Trichomonas Vaginitis Clinical Trial

Official title:

DNA Clearance of Uncomplicated Trichomonas Vaginalis Infections in HIV Negative Women

Clinical Trial Details — Status: Completed

Administrative data

• NCT number: NCT01874158
• Other study ID #: 8115
• Status: Completed
• Phase: Phase 4
• First received: June 6, 2013
• Last updated: December 16, 2016
• Start date: November 2012
• Est. completion date: April 2014

Study information

• Verified date: December 2016
• Source: Tulane University
• Contact: n/a
• Is FDA regulated: No
• Health authority: United States: Food and Drug AdministrationUnited States: Institutional Review Board
• Study type: Observational

Clinical Trial Summary

The objective of this study is to screen treated Trichomonas vaginalis (TV) positive women weekly using culture and Polymerase Chain Reaction (PCR) to determine how long TV DNA is detectable post treatment and to examine potential confounders to clearance such as bacterial vaginosis.

Description:

Trichomonas vaginalis (TV), the most common sexually transmitted infection in the world, is associated with inflammation of the vagina, cervix, and urethra; low birth weight; preterm delivery; pelvic inflammatory disease; and may increase the risk of acquiring and transmitting genital herpes and HIV. Repeat infections are common, ranging from 5% - 31%, and have similar health outcomes as primary infections.

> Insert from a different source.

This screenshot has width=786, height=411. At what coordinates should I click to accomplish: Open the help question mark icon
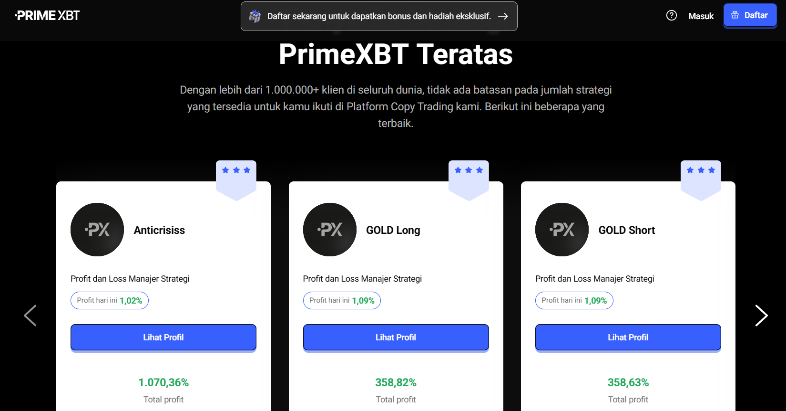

Given the high prevalence of TV, the absence of a national screening program, the deleterious reproductive outcomes associated with TV and the potential for a TV infection to increase HIV transmission, reducing repeat TV infections is an important targeted public health approach. However, rescreening for TV should not happen until there is sufficient time for the parasites and DNA to clear from the vaginal cavity after treatment. HIV negative women who attend Delgado Personal Health Center will be asked to enroll in the screening component in order to test them for TV using InPouch culture along with the standard TV screening of wet preparation. The objective of this study is to screen treated TV positive women weekly using culture and Polymerase Chain Reaction to determine how long TV DNA is detectable post treatment and to examine potential confounders to clearance such as bacterial vaginosis. The outcome of interest will be a negative PCR result indicating that TV DNA has cleared.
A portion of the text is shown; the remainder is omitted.